1) Clinical trials for acute stroke treatments are especially challenging due to the rapid onset and instability of motor or cognitive deficits. However, chronic stroke is a much better clinical target and will be of significantly more interest to potential investors.

2) Autologous (patient-derived) cells have obvious benefits to the patient but their use has not been widely established in clinical settings. A universal cell-line, produced at a specialized manufacturing facility, is a more profitable and realistic avenue at this time.

3) Animal results are critical before investment for clinical trials will be considered.

There is a massive, unmet market need for therapies that facilitate neural regeneration and functional recovery after stroke, traumatic brain injury, or neurodegenerative disease onset. The Nomadocyte technology directly addresses this need, can be adapted to treat a wide range of injuries and diseases, and offers distinct advantages over conventional drugs and analogous cell therapies (see below chart for a comparison of Nomadocytes to other stroke treatments).
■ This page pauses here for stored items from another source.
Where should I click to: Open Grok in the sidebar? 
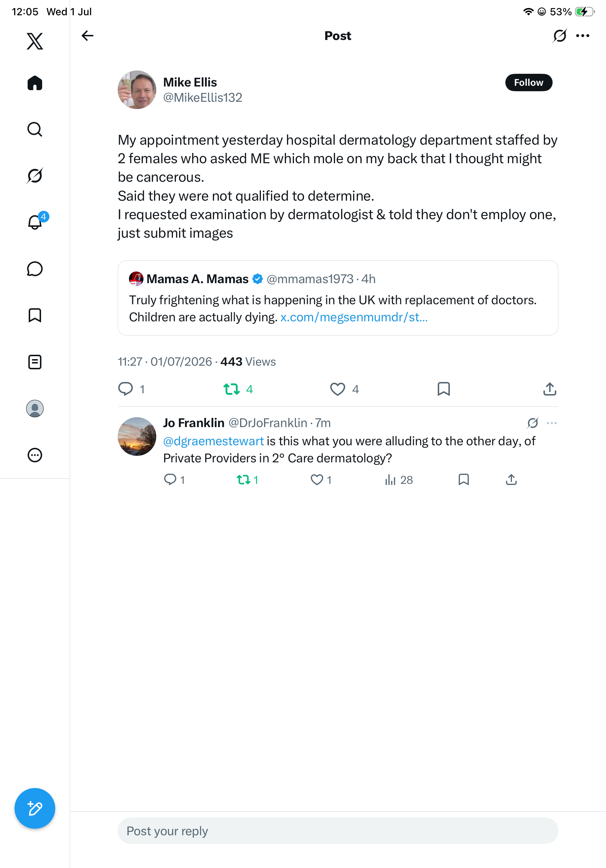(x=35, y=175)
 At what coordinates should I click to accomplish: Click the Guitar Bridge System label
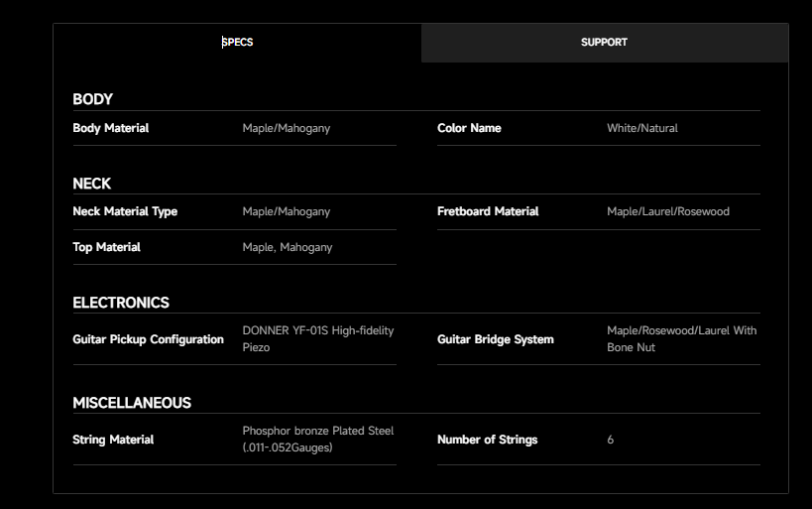(495, 339)
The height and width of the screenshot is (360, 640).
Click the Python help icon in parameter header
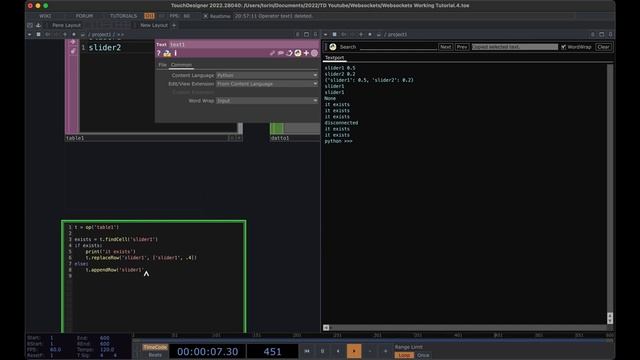167,53
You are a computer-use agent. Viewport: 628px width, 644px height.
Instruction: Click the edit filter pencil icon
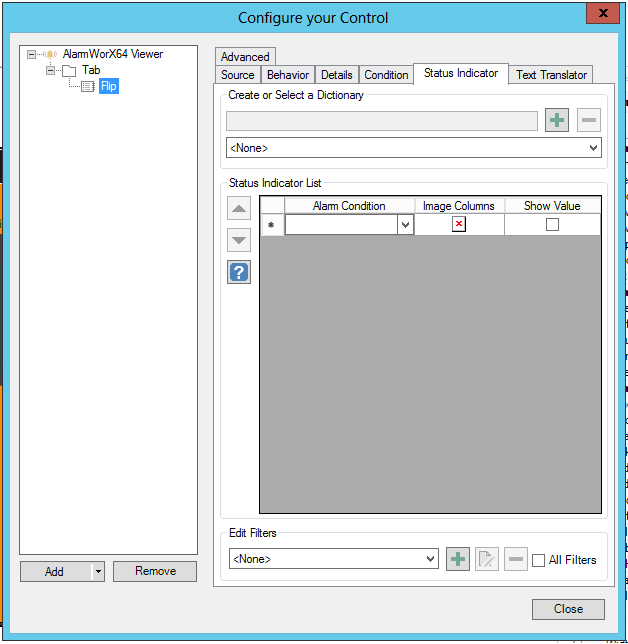click(486, 559)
These advantages include a non-invasive method of administration, low patient immune response, a broad timeline of application, regional and cellular specificity in delivery, as well as a reduction and replacement of inhibitory scar tissue with functional neurons.

Nomadogen’s revenue will be based on licensing fees for contractual use of the Nomadocyte patent by larger corporations, milestone payments, and the royalties from sales of the commercialized therapy to the public health sector. The negotiated terms will be largely influenced by intellectual property valuation and current industry trends at the time of purchase. Combined licensing and milestone payment deals for discovery and preclinical biotechnologies have historically ranged from $1.2 - $62 million (USD) with upfront licensing fees ranging from $0.04 – $7.5 million (USD; Borshell & Ahmed, 2012).
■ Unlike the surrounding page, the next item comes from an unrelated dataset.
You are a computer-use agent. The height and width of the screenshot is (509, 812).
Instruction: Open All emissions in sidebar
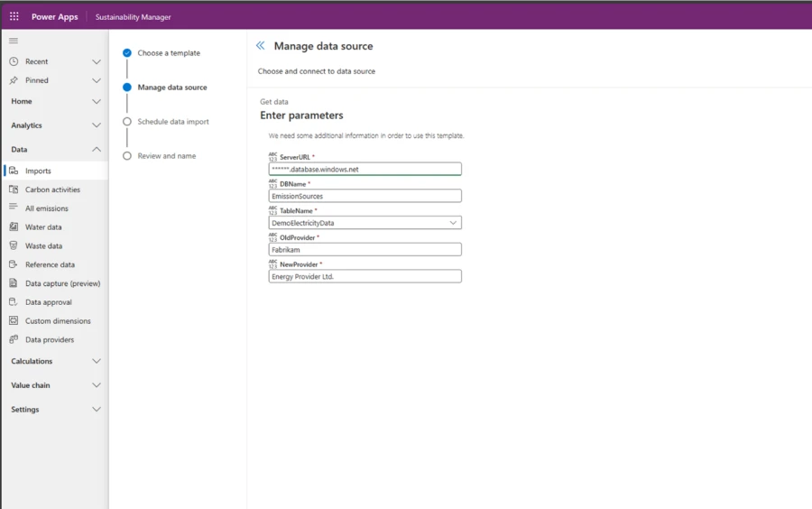(46, 208)
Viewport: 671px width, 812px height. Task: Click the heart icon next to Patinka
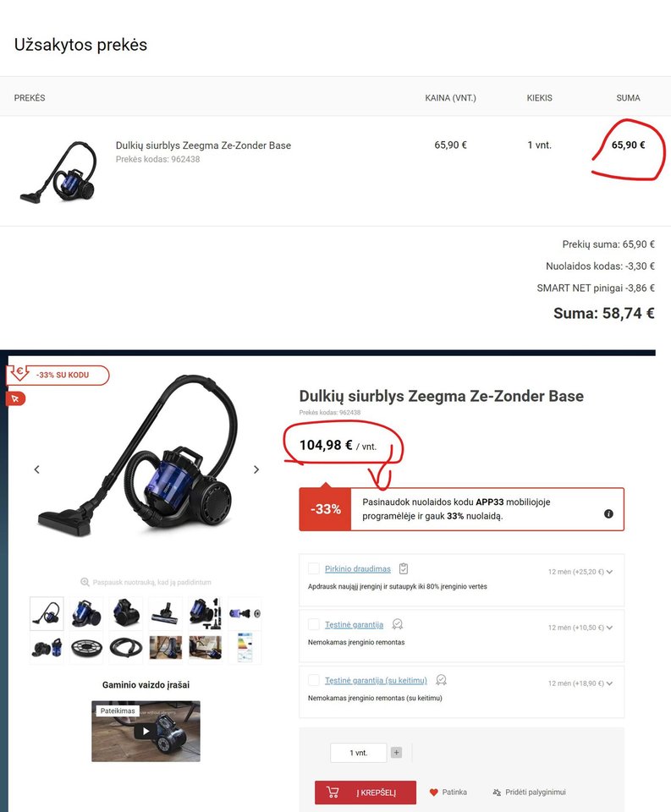434,793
In addition to licensing and milestone payments, Nomadogen can also expect royalties from the Nomadocyte technology when it is successfully commercialized and reaches the market (though this will likely be 5-10 years from the onset of clinical trials). Drugs that reach Phase II and Phase III clinical trials tend to have associated 5% and 9% royalty rates, respectively, according to the 2012 Royalty Rate Report (Cartwright & Borshell, 2012). Thus, Nomadogen anticipates a modest 1-2% royalty (in addition to licensing fees) for the preclinical Nomadocyte technology.

Altogether, Nomadogen offers a product with enormous market and profit potential and an exciting opportunity to enhance Southern Alberta’s contribution to the global biotechnology market. The success of this iGEM-inspired company would not only foster the prestige of the supporting University of Lethbridge (and attract future scientific professionals to the community), but also has the potential to provide employment opportunities for business management professionals and scientists in Alberta.
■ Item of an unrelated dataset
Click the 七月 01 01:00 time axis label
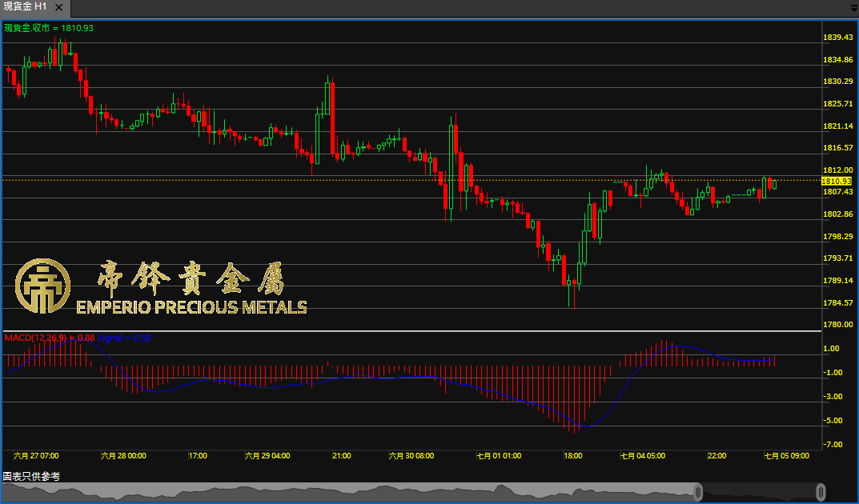This screenshot has width=859, height=504. point(499,456)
For more information, please contact Aubrey (aubrey@nomadogen.com) or Zak (zak@nomadogen.com) directly.

• Alvarez-Erviti, L., Seow, Y., Yin, H., Betts, C., Lakhal, S., & Wood, M.J.A. (2011) Delivery of siRNA to the mouse brain by systemic injection of targeted exosomes. Nature Biotechnology, 29, 341-347.
• Borshell, N., & Ahmed, T. (2012) Approaches to Valuation of Pharmaceutical Licensing Deals. Available at: http://files.pharmadeals.net/contents/Sample_Valuation.pdf
• Cartwright, H., & Borshell, N. (2012) The Royalty Rate Report 2012: A Comprehensive Assessment of Valuation in the Pharmaceutical Sector. Available at: http://files.pharmadeals.net/contents/toc_rrr2012.pdf
• Guo, Z., Zhang, L., Wu, Z., Chen, Y., Wang, F., & Chen, G. (2014). In vivo direct reprogramming of reactive glial cells into functional neurons after brain injury and in an Alzheimer's disease model. Cell Stem Cell, 14, 188-202.
• Hinze, A., & Stolzing, A. (2011). Differentiation of mouse bone marrow derived stem cells toward microglia-like cells. BMC Cell Biol, 12, 35.
• Haney, M. J., Zhao, Y., Harrison, E. B., Mahajan, V., Ahmed, S., He, Z., Suresh, P., Hingtgen, S. D., Klyachko, N. L., Mosley, R. L., Gendelman, H. E., Kabanov, A. V., & Batrakova, E. V. (2013) Specific transfection of inflamed brain by macrophages: a new therapeutic strategy for neurodegenerative diseases. PLOS ONE, 8, e61852.